## ASSIGNMENT
Please answer from the thermal printing text below: how wide a sheeting can the presently known thermal printing apparatuses generally handle?

## PROVIDED TEXT

----------

Thermal printing has become a popular and commercially successful technique for forming characters on a substrate. Also referred to as thermal transfer printing, non-impact printing, thermal graphic printing, and thermography, thermal printing is a process by which a colorant is transferred with the aid of heat from a carrier to a thermal print receptive substrate. Thermal printing is more rapid than screen printing or cut-out characters, and it is less cumbersome and relatively simple to carry out in practice.
While thermal printing provides a rapid, wieldy means for placing information on a sheeting, this printing method also has its drawbacks. A major drawback is that known thermal printing apparatuses and are unable to handle large sheetings. The presently known apparatuses generally are unable to print on sheetings greater than 16 cm wide. If a sign larger than 16 cm wide is desired, separate sheets must be printed on and those sheets must be subsequently joined together to produce the whole sign. Thermal printing has been used to place information on a retroreflective sheeting, however, the information that has been printed has been limited in size to images such as bar codes; see, for example, U.S. Pat. No. 5,118,930 to Takada.
FIGS. 1 and 2 illustrate an example of a known thermal printing apparatus 10 having a print head arrangement 11 that comprises driven roller 14 and a thermal print head 16. A thermal print receptive sheeting 12 is shown disposed therebetween. Thermal print head 16 may comprise heatable resistive elements in a thermal heating system.

----------

## DATA PROVIDED
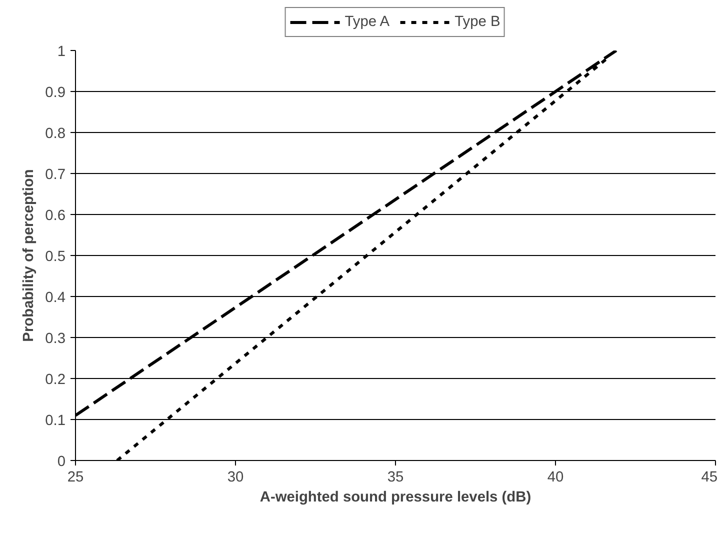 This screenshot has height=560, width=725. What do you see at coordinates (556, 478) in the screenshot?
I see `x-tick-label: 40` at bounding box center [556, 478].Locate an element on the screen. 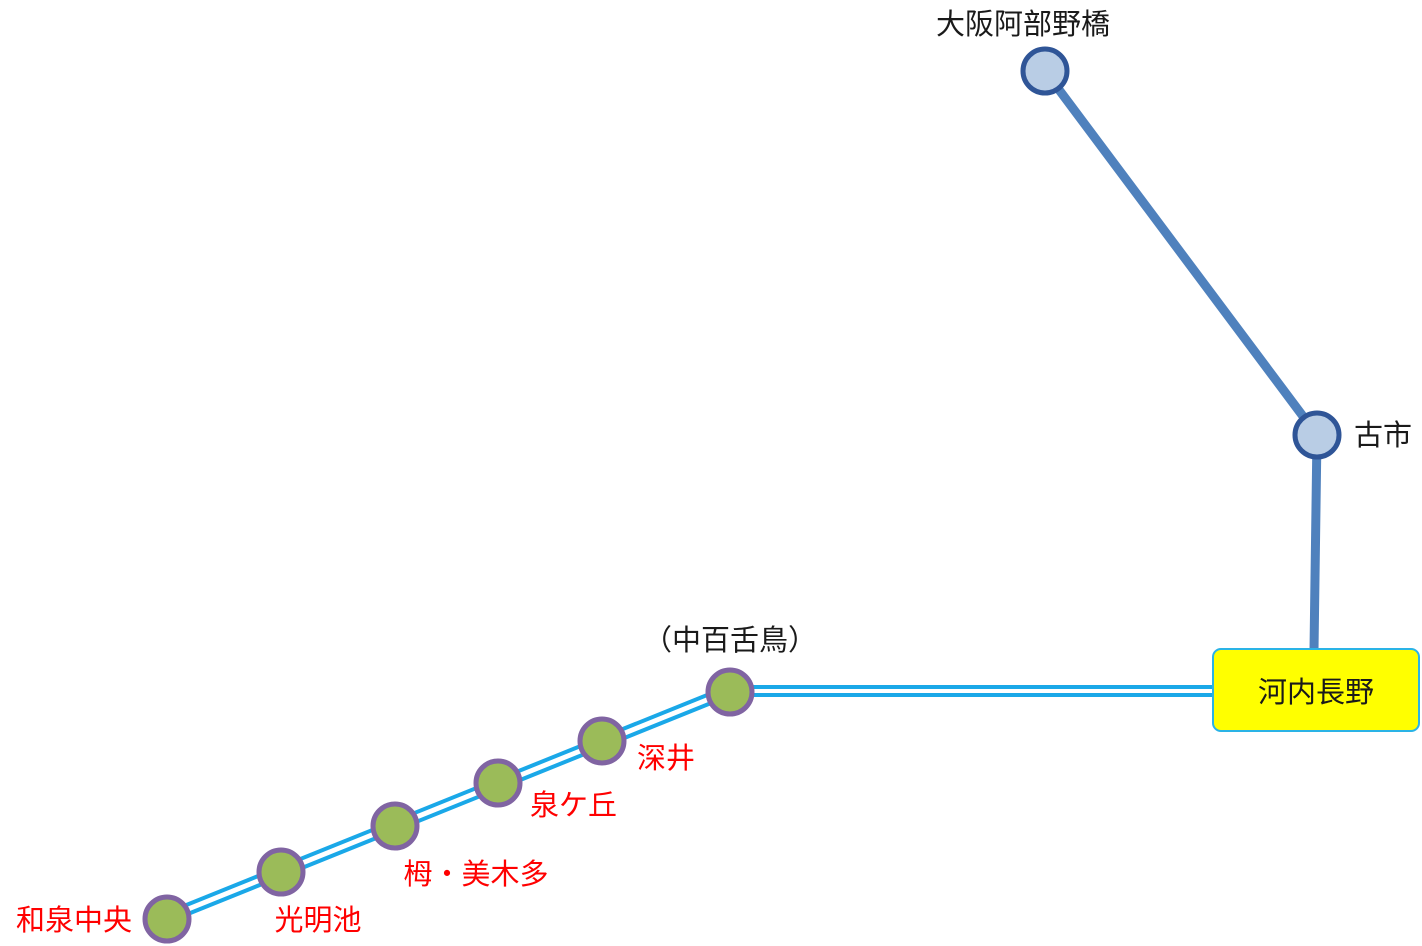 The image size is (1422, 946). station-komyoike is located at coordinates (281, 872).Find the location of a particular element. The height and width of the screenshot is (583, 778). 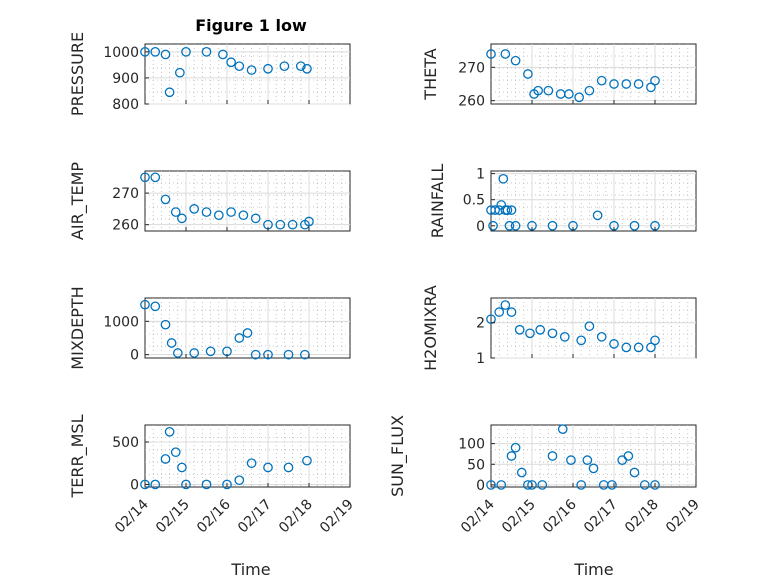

----------

## SOLUTION FOR THIS PROBLEM
No wider than 16 cm.